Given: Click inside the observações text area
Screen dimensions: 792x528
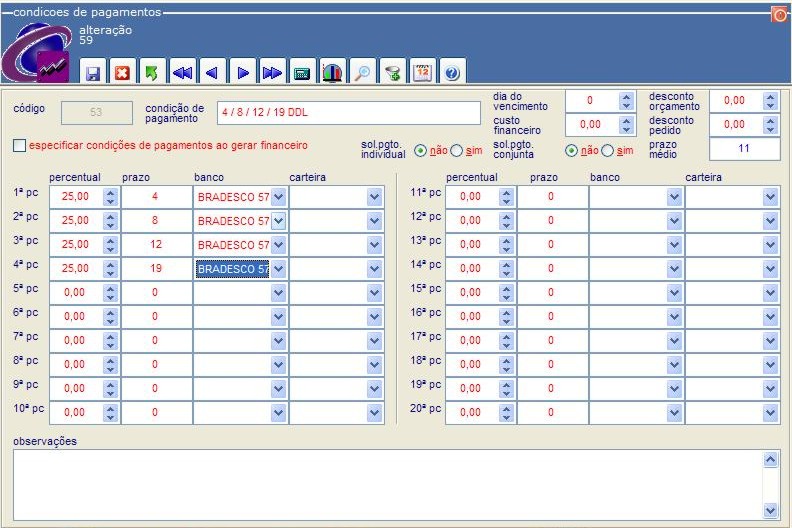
-.-.-
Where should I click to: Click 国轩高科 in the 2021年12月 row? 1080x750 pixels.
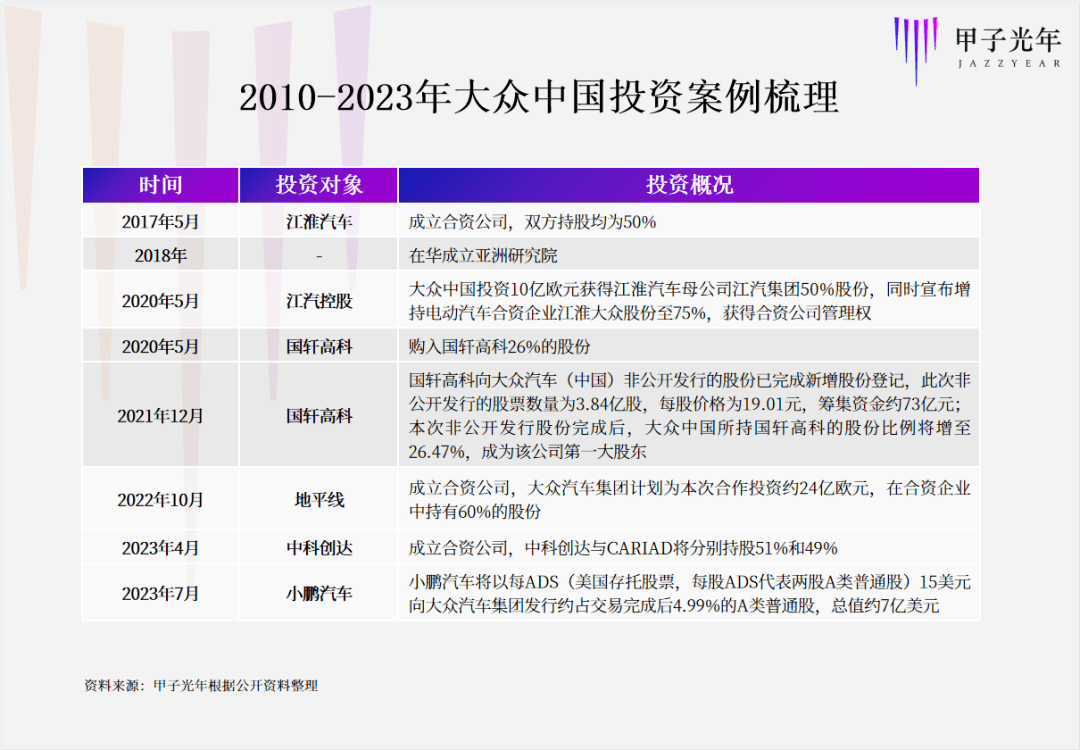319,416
-.-.-
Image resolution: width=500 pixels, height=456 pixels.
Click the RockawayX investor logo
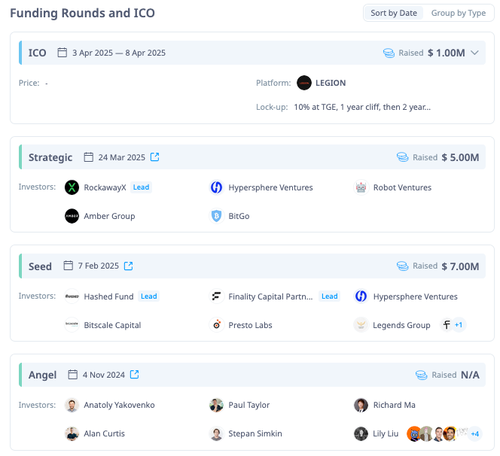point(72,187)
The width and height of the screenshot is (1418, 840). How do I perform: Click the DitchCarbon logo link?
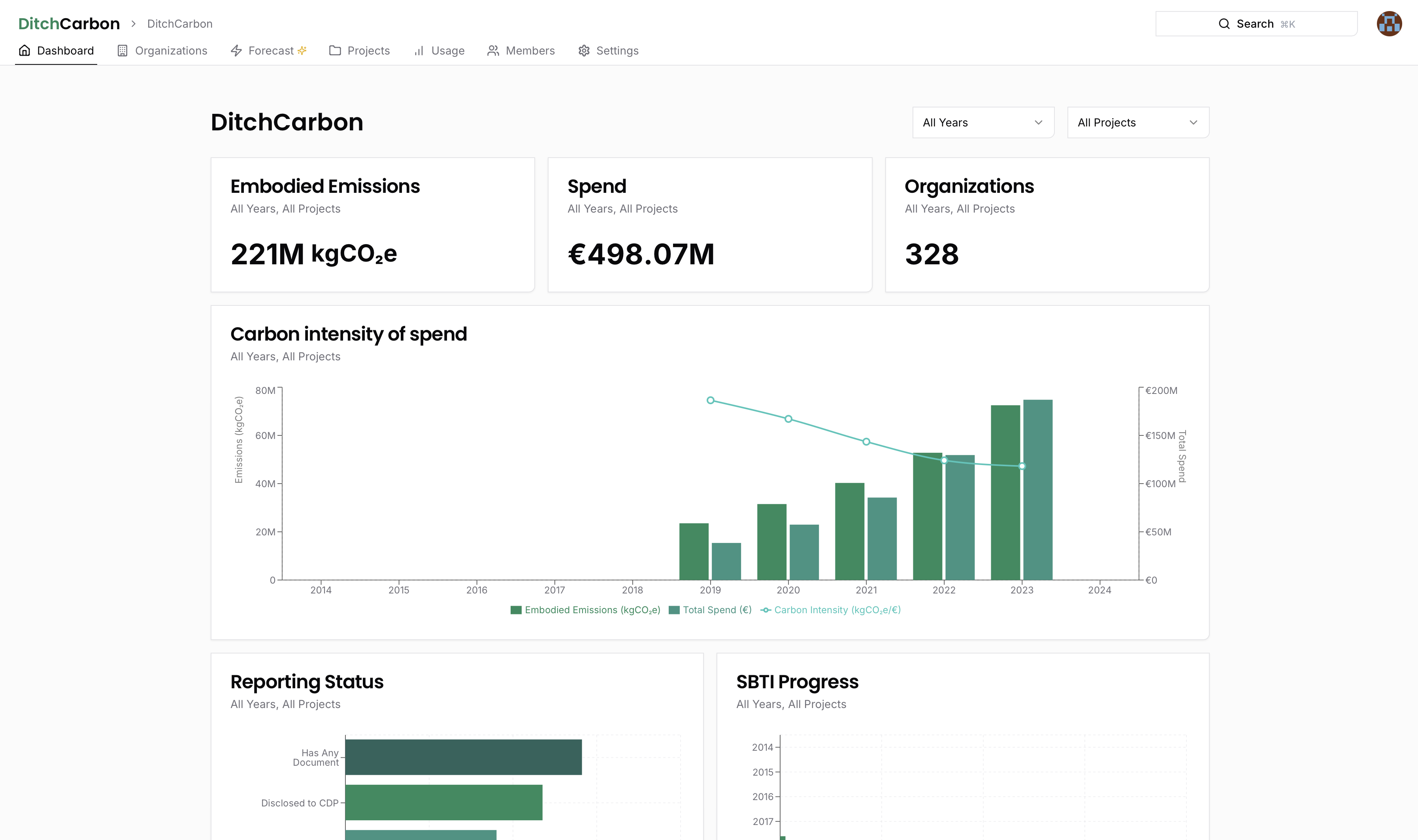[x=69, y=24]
-.-.-
**WHAT YOU HAVE TO DO**. What you give back should be exactly the lines of the data above from the line with "Given: Click inside the observações text area" through the line with "Screen dimensions: 792x528", both of those included, and nothing more.

**THE ANSWER**.
Given: Click inside the observações text area
Screen dimensions: 792x528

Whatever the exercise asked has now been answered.